→ Action item:
Repeat exactly the lines that begin at the one containing "Viewport: 1576px width, 926px" and end at the final line of the records; include no pictures and nothing else.

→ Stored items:
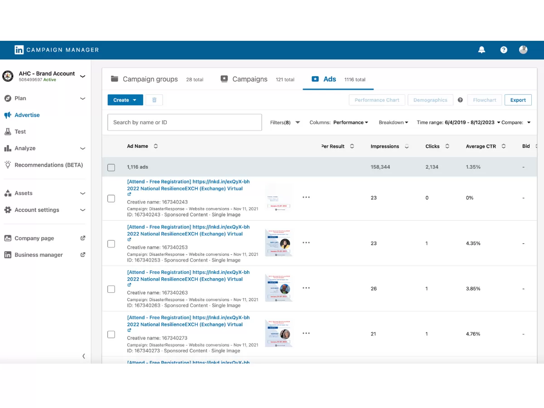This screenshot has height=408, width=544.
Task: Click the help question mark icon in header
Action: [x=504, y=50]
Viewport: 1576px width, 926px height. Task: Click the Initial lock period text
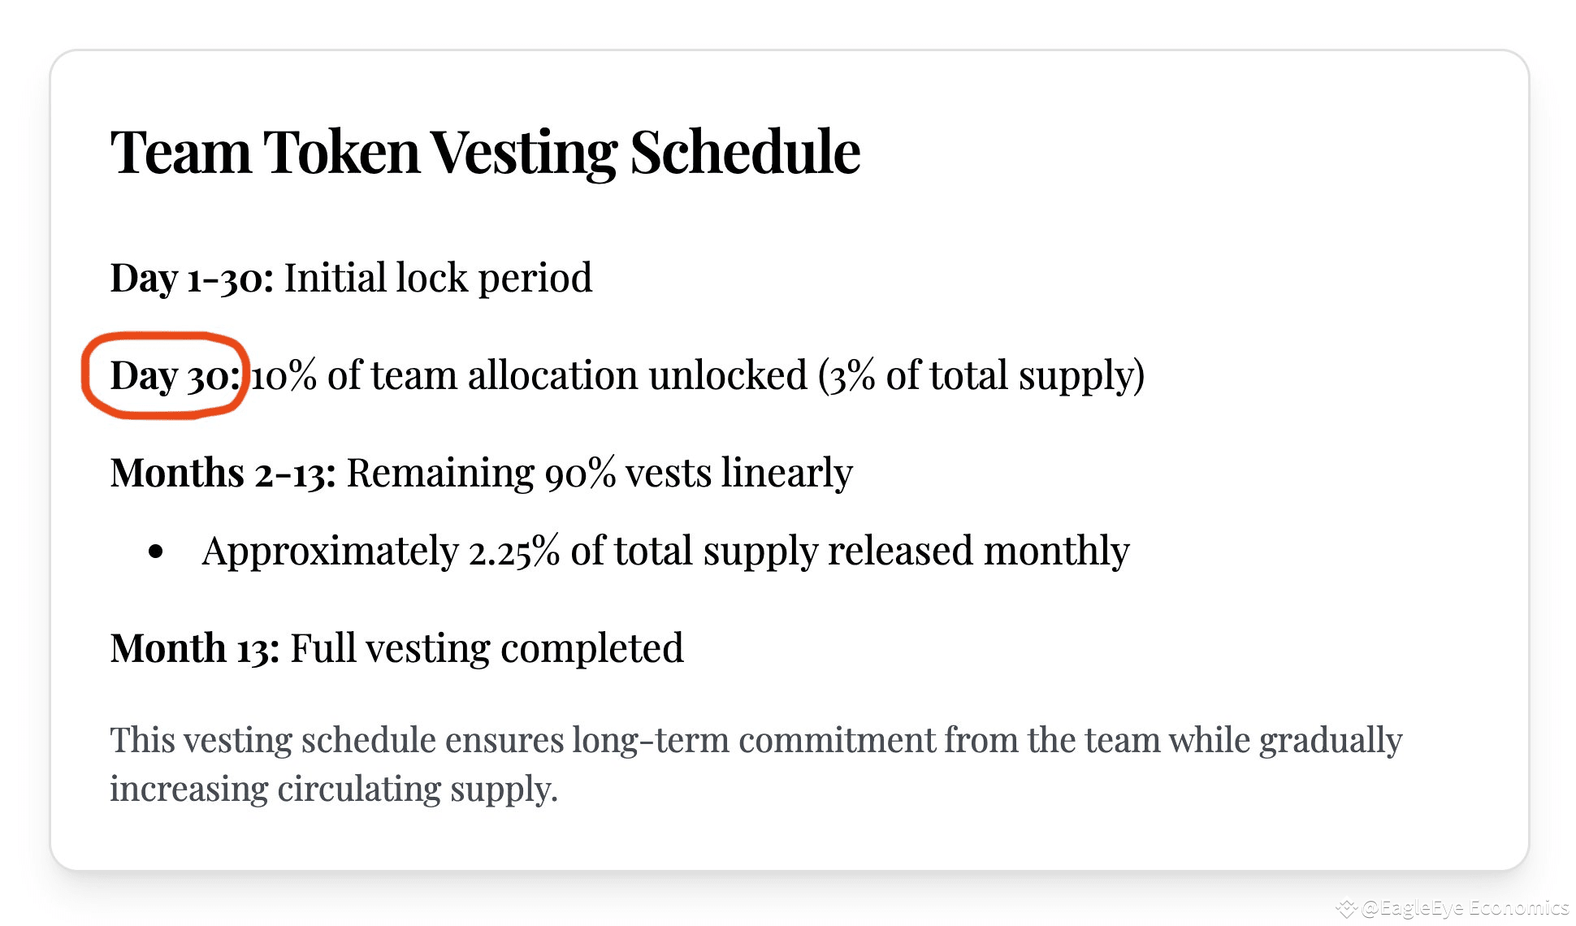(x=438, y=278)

→ Reply:
Viewport: 1576px width, 926px height. Task: Click the Initial lock period text
(x=438, y=278)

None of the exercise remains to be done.